Jack van Gelder (/nl/; born 27 December 1950) is a Dutch sport commentator and television presenter. He presented many sports television programs of the broadcasting organization NOS, including NOS Studio Sportzomer, NOS Studio Voetbal and NOS Langs de Lijn, for forty years.

== Career ==

Van Gelder began working for TROS in 1972 and for NOS in 1976. He is known for presenting Te land, ter zee en in de lucht from 1984 to 1996. In 2009, he presented the Nationaal Songfestival, an annual competition held almost every year between 1956 and 2012 to select the country's representative for the Eurovision Song Contest.

In 2014, he won the Theo Koomen Award, an annual award for best sports reporting or commentary. He received the award for his commentary of Klaas-Jan Huntelaar's winning goal in the match between Mexico and the Netherlands in the 2014 FIFA World Cup knockout stage.

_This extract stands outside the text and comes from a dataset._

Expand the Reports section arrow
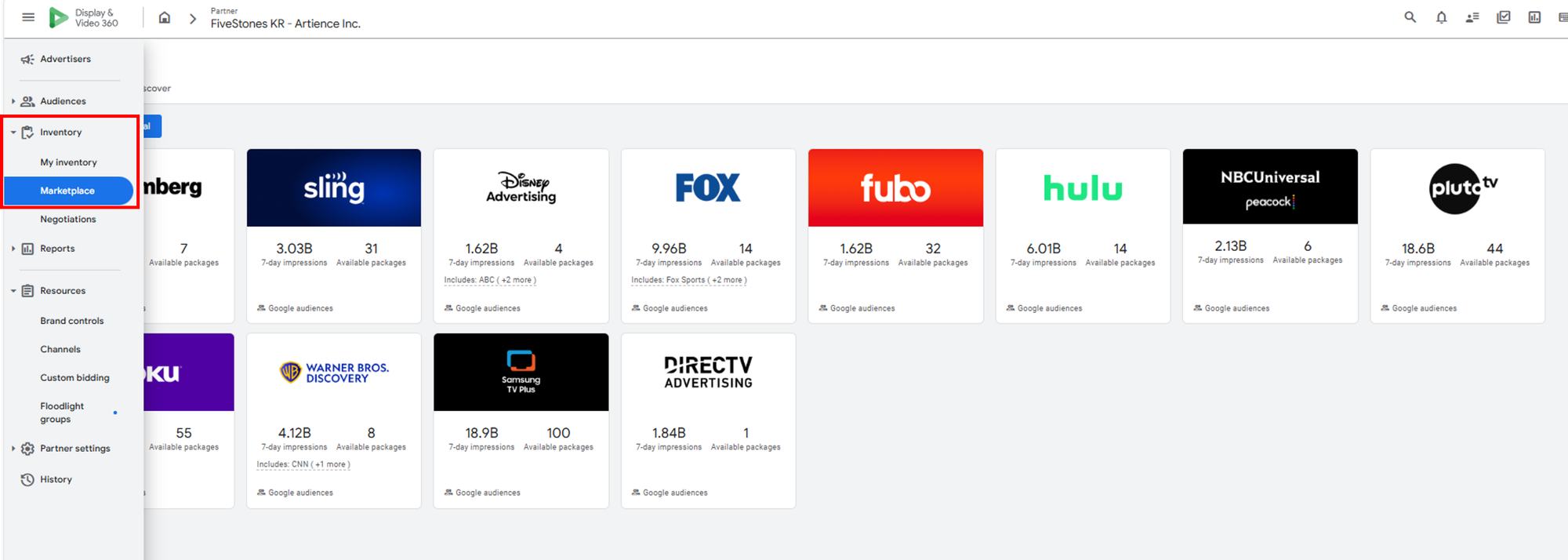1568x560 pixels. click(x=13, y=249)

Van Gelder played the role of Pontius Pilate in the 2014 edition of The Passion, a Dutch Passion Play held every Maundy Thursday since 2011.

He switched from NOS to the sports television service Sport1 in 2015. The service rebranded to Ziggo Sport Totaal later that year. Van Gelder left Ziggo Sport in 2021.

In 2021, Van Gelder was the main guest in an episode of Hoge Bomen presented by Jeroen van der Boom. In the same year, he appeared in the New Year's Eve special of The Masked Singer. He also appears in the 2022 children's film Het Feest van Tante Rita directed by Dennis Bots.

== Personal life ==

In 2013, Van Gelder was decorated Knight in the Order of Orange-Nassau.